• WHAT YOU WILL DO:
Type out every line below exactly as it reads.

Stored records
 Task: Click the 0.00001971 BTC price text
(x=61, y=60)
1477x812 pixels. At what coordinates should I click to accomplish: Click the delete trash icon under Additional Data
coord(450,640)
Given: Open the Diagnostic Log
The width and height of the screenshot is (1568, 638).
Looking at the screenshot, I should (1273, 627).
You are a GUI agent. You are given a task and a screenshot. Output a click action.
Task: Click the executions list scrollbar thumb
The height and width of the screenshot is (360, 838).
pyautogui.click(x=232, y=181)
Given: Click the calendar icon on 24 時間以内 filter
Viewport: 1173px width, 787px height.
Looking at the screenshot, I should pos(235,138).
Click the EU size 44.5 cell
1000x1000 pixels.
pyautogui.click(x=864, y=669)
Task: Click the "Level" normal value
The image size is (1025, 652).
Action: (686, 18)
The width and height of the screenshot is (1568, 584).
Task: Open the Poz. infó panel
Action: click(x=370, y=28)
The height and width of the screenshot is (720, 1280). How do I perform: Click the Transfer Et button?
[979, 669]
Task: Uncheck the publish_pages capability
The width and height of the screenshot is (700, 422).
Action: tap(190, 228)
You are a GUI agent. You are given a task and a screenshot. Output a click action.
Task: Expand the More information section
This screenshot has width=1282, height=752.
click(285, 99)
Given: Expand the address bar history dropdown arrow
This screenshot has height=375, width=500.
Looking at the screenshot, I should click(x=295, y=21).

• WRITTEN ANSWER:
 Task: Click the 0.00001971 BTC price text
(x=61, y=60)
1477x812 pixels. At what coordinates should I click to accomplish: Click the delete trash icon under Additional Data
coord(450,640)
Given: Open the Diagnostic Log
The width and height of the screenshot is (1568, 638).
Looking at the screenshot, I should (1273, 627).
You are a GUI agent. You are given a task and a screenshot. Output a click action.
Task: Click the executions list scrollbar thumb
The height and width of the screenshot is (360, 838).
pyautogui.click(x=232, y=181)
Given: Click the calendar icon on 24 時間以内 filter
Viewport: 1173px width, 787px height.
Looking at the screenshot, I should pos(235,138).
Click the EU size 44.5 cell
1000x1000 pixels.
pyautogui.click(x=864, y=669)
Task: Click the "Level" normal value
The image size is (1025, 652).
Action: (686, 18)
The width and height of the screenshot is (1568, 584).
Task: Open the Poz. infó panel
Action: click(x=370, y=28)
The height and width of the screenshot is (720, 1280). How do I perform: Click the Transfer Et button?
[979, 669]
Task: Uncheck the publish_pages capability
The width and height of the screenshot is (700, 422).
Action: tap(190, 228)
You are a GUI agent. You are given a task and a screenshot. Output a click action.
Task: Expand the More information section
This screenshot has width=1282, height=752.
click(285, 99)
Given: Expand the address bar history dropdown arrow
This screenshot has height=375, width=500.
Looking at the screenshot, I should click(x=295, y=21).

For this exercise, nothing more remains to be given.